Je me félicite du reste que M. Barnier ait repris le sujet sous son autorité, car, depuis Édouard Philippe, les Premiers ministres ne s’intéressaient plus à la situation du Caillou.

Aussi, mes chers collègues, l’on ne pourra pas dire que l’on ne savait pas. Il nous faut maintenant réparer ce terrible gâchis humain, économique, social et institutionnel.

Le discours de politique générale qu’a prononcé le chef du Gouvernement le 1er octobre dernier est du reste conforme, sur un dossier si délicat, à ce que l’on pouvait attendre d’un Premier ministre souhaitant se placer dans les pas de Michel Rocard et de Lionel Jospin. Mais encore faut-il se mettre en mouvement et tracer un chemin.

Le président Emmanuel Macron a installé une mission de médiation et de travail, composée de trois hauts fonctionnaires chargés de faire des propositions pour dénouer la crise. En tant que sénateurs, nous n’avons pas été destinataires d’une quelconque information émanant de cette mission, ce que je déplore. Tel est le sens de ma missive au président Larcher du 30 septembre, qui, je l’espère, fera prochainement l’objet d’une réponse.

Je rappelle que l’information du Parlement sur les mesures prises dans le cadre d’un état d’urgence est prévue par l’article 4-1 de la loi du 3 avril 1955 relative à l’état d’urgence.

Le couvre-feu en vigueur en Nouvelle-Calédonie depuis la mi-mai est systématiquement reconduit par le Haut-Commissaire de la République en Polynésie française. Même si l’état d’urgence, lui, a cessé, dans de telles conditions et par analogie avec la procédure encadrant l’état d’urgence, on aurait pu présenter aux sénateurs des points d’étape de cette mission.

La présente proposition de loi organique, que nous avons fort opportunément déposée le 16 septembre dernier, n’est que l’ultime étape de la mobilisation de mon groupe face à un exécutif indifférent à toutes nos propositions.

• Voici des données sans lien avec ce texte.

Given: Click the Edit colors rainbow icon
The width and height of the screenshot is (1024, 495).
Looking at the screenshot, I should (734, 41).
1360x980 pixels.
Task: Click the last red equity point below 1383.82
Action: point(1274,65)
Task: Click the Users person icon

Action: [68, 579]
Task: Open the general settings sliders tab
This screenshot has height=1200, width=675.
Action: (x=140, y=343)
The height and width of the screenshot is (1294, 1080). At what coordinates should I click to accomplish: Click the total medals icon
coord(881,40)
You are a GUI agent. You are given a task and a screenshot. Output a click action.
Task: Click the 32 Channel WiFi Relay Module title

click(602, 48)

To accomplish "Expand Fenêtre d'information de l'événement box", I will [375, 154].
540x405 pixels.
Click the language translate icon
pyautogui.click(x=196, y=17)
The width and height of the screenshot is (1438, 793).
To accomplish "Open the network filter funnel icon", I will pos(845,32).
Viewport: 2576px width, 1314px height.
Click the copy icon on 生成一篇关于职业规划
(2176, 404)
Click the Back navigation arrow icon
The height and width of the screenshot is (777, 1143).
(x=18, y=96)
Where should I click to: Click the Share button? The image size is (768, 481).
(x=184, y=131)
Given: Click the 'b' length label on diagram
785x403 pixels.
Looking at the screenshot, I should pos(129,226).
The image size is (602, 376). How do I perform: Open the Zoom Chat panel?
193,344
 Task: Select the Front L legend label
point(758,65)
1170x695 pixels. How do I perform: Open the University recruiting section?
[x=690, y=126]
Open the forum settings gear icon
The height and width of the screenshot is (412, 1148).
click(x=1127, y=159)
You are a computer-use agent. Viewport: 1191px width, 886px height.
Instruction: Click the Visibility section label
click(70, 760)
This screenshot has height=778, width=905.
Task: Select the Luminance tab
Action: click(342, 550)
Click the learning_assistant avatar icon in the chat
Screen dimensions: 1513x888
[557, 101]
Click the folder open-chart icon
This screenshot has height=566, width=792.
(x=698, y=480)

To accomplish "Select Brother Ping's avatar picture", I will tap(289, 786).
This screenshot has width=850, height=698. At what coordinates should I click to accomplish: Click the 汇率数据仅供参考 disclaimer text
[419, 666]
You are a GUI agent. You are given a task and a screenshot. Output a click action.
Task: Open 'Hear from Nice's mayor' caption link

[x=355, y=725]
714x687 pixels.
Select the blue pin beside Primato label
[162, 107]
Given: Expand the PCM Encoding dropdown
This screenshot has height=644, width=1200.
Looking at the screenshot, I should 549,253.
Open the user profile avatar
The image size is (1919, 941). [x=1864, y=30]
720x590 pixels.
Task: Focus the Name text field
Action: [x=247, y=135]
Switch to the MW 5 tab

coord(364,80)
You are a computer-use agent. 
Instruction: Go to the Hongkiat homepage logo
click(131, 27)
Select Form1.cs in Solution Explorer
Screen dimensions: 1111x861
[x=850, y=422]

Il semblerait que nous ayons bien fait, puisque la plus haute autorité de la juridiction administrative française, le Conseil d’État, a émis un avis favorable sur notre démarche, qu’il a considérée comme nécessaire.

Dans la nuit de lundi, le congrès de la Nouvelle-Calédonie a également donné un avis favorable sur notre texte, par 47 voix sur 50 exprimées.

Grâce au groupe Socialiste, Écologiste et Républicain, vous disposez d’un véhicule législatif qui vous permettra, enfin, de mettre en œuvre une politique fondée sur le dialogue, monsieur le ministre. Nous ne pouvons que nous en réjouir.

La mise à disposition à votre profit de notre proposition de loi organique n’est toutefois pas un blanc-seing. Nous n’avons jamais considéré que cette proposition de loi organique était l’alpha et l’oméga de la résolution des difficultés rencontrées sur place.

La complexité de la situation en Nouvelle-Calédonie appelle une réponse globale, incluant l’avenir institutionnel de l’archipel, en particulier l’incontournable question du dégel du corps électoral pour les élections du congrès et des assemblées de province, mais aussi l’urgence de la reconstruction économique et sociale de la Nouvelle-Calédonie.

Monsieur le ministre, après un long déplacement en Polynésie française, en juillet 2023, vous avez commis, avec MM. Philippe Bas, Hervé Marseille et notre ancien collègue Jean-Pierre Sueur, un rapport d’information intitulé Nouvelle-Calédonie : renouer avec la promesse dun destin commun pour tous les Calédoniens.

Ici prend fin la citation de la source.